> _Work instruction_:
No pictures should appear in the copy. Reproduce exactly the lines from the one containing "Viewport: 754px width, 667px height." through the end of the material below.

+ + + + +

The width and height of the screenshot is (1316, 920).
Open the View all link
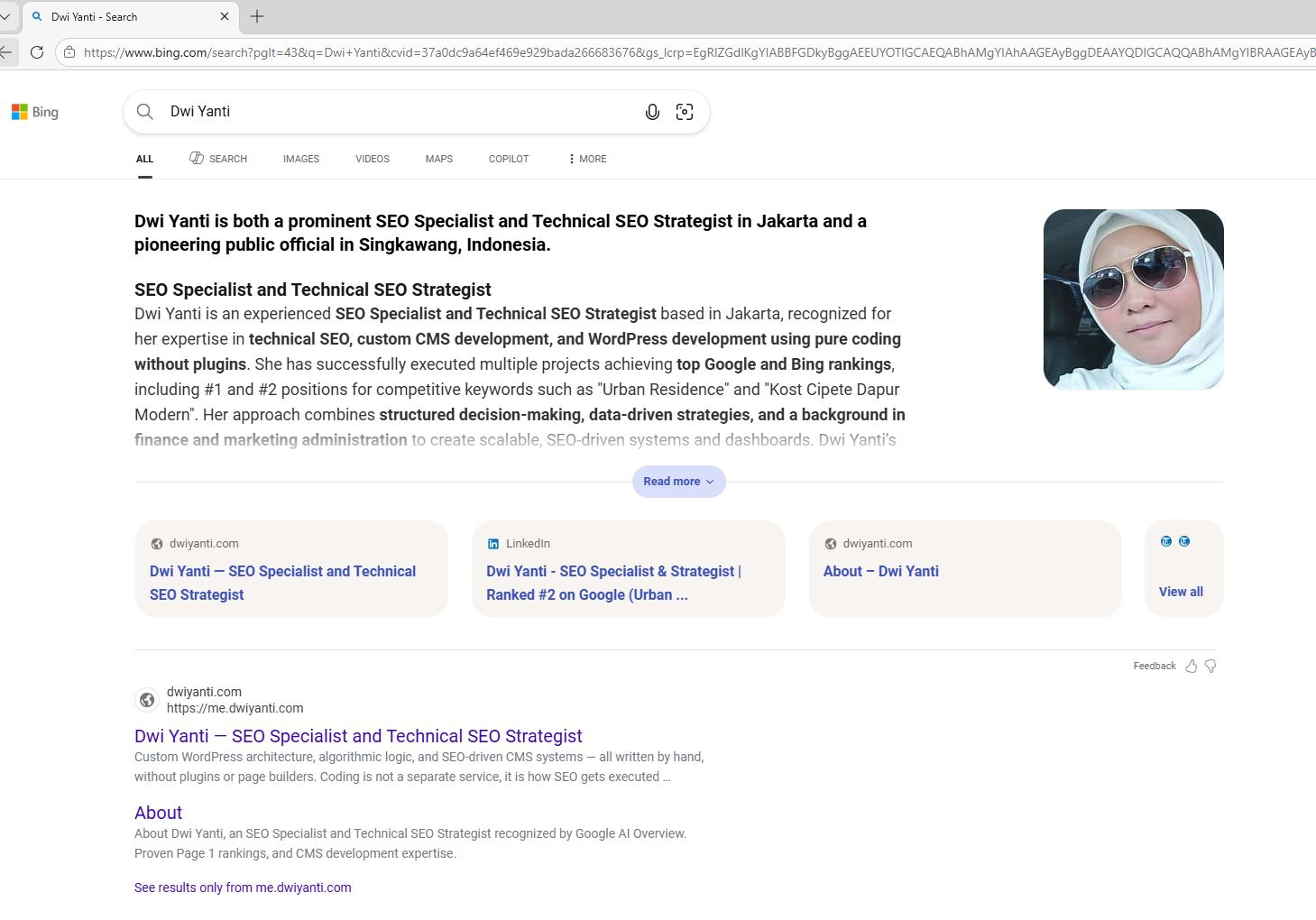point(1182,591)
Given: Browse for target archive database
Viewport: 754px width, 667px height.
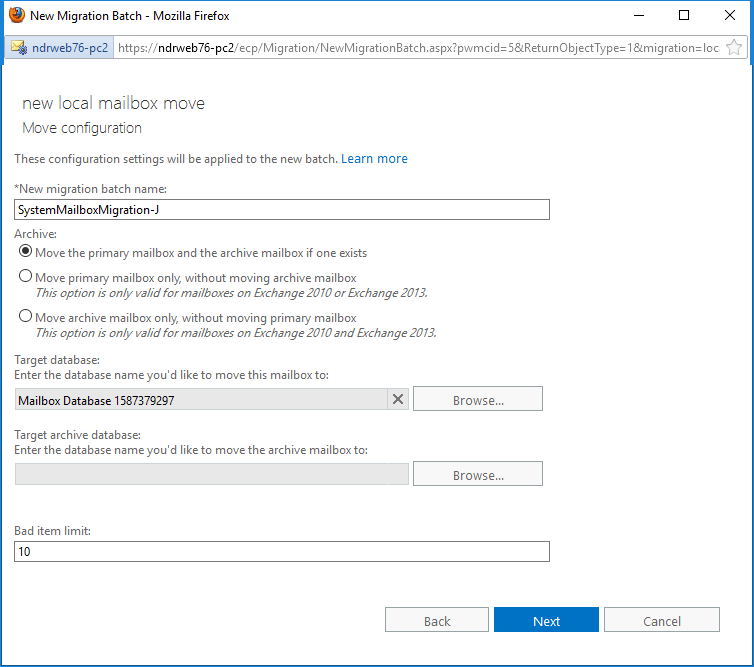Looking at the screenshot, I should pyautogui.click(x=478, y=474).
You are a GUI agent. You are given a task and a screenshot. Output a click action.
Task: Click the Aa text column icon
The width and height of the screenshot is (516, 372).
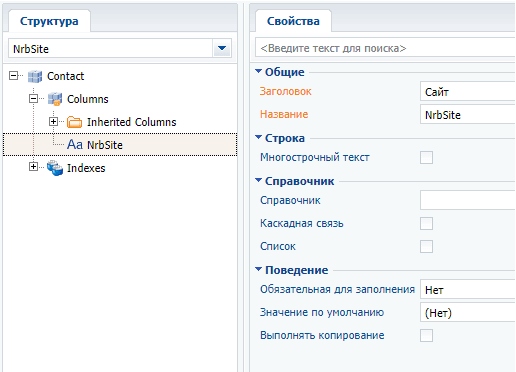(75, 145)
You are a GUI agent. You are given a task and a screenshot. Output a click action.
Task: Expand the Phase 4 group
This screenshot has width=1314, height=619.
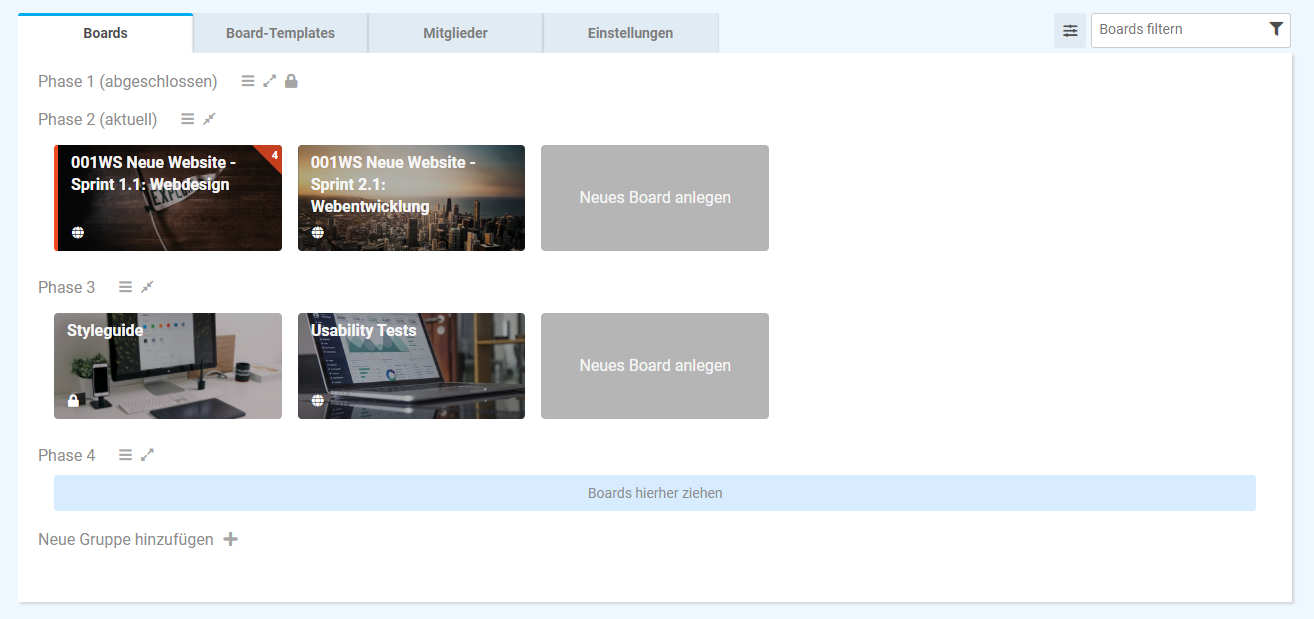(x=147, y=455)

+ + + + +

> _Reply to the task_:
Viewport: 754px width, 667px height.
Looking at the screenshot, I should pyautogui.click(x=478, y=474).
You are a GUI agent. You are given a task and a screenshot. Output a click action.
Task: Click the Aa text column icon
The width and height of the screenshot is (516, 372).
(75, 145)
You are a GUI agent. You are given a task and a screenshot. Output a click action.
Task: Expand the Phase 4 group
This screenshot has width=1314, height=619.
(x=147, y=455)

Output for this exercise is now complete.